Data to examine:
::::::
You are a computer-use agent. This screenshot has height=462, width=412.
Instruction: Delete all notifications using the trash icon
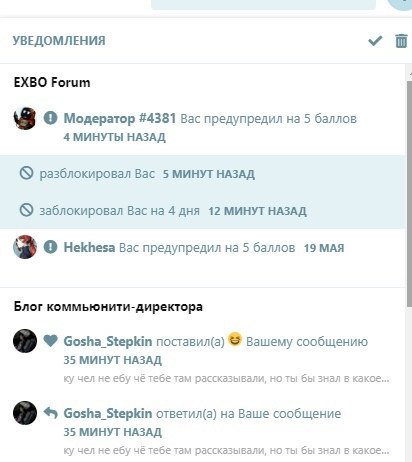[x=401, y=41]
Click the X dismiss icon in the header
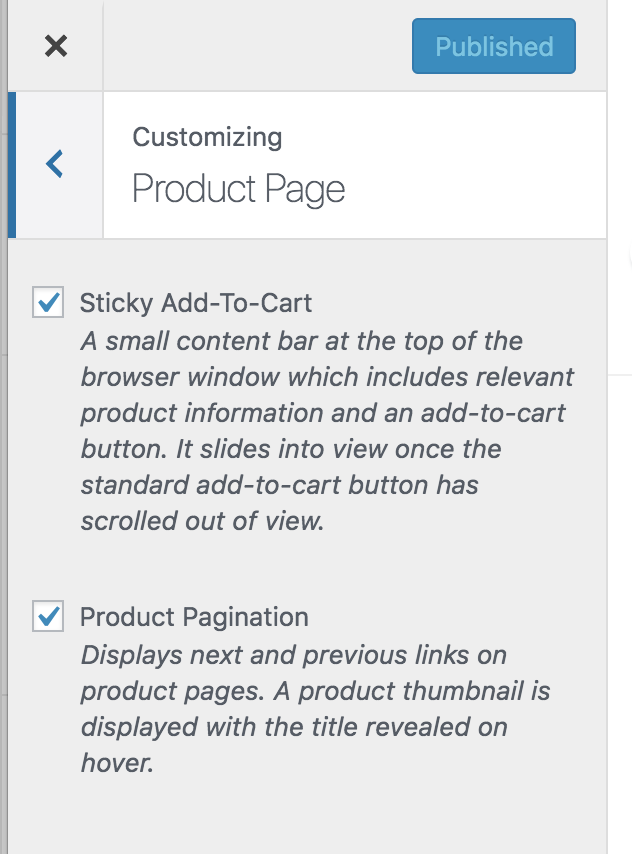Screen dimensions: 632x854 pyautogui.click(x=55, y=45)
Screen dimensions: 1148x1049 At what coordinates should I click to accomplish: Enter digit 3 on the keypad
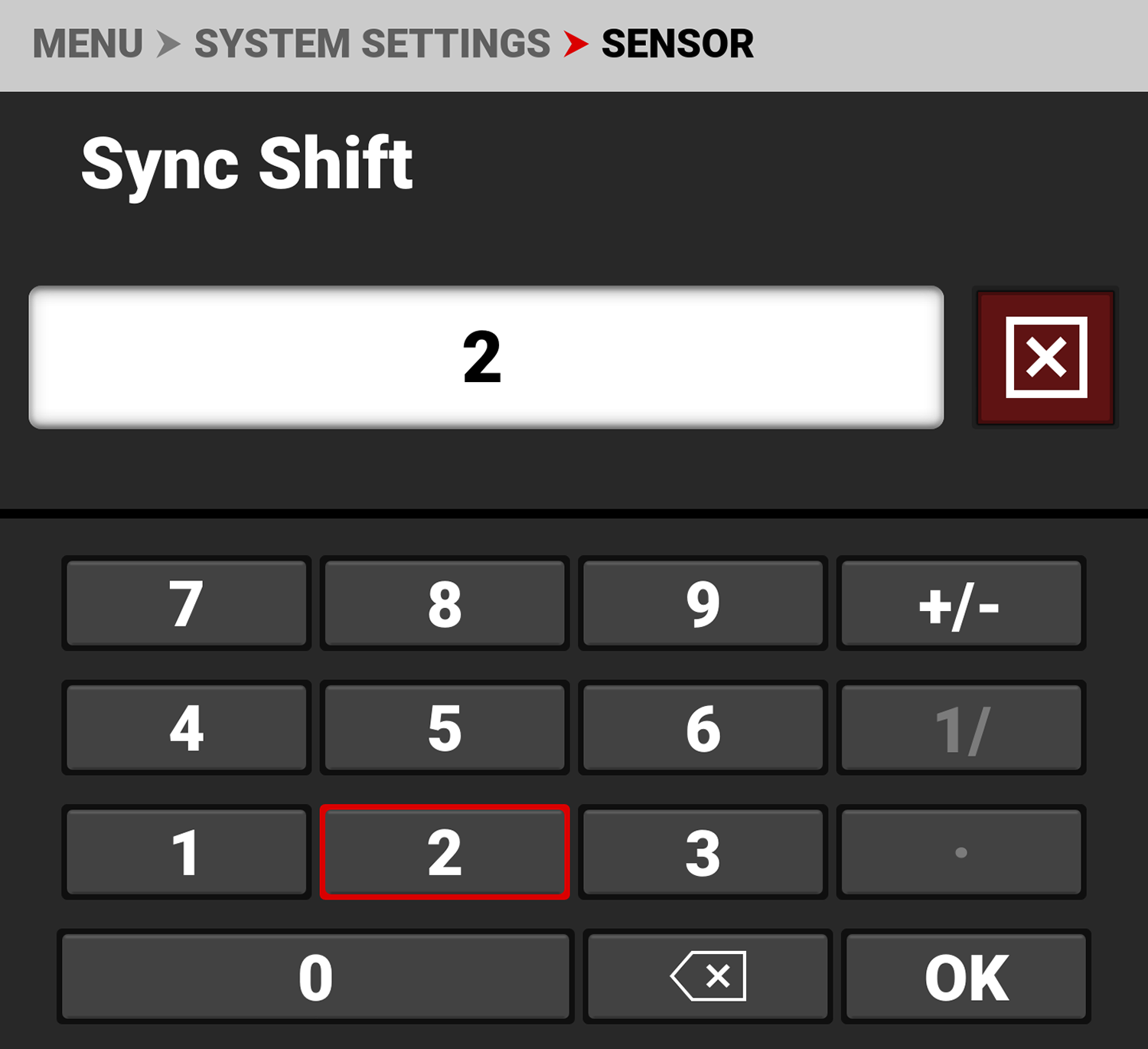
::::::
Work to complete:
Pictures are to be dropped, and the lines from the line with "Instruction: Delete all" through the end of the material above are to be reproduced exactly.

Answer to the exercise:
Instruction: Delete all notifications using the trash icon
[x=401, y=41]
Click the X dismiss icon in the header
Screen dimensions: 632x854 pyautogui.click(x=55, y=45)
Screen dimensions: 1148x1049 At what coordinates should I click to accomplish: Enter digit 3 on the keypad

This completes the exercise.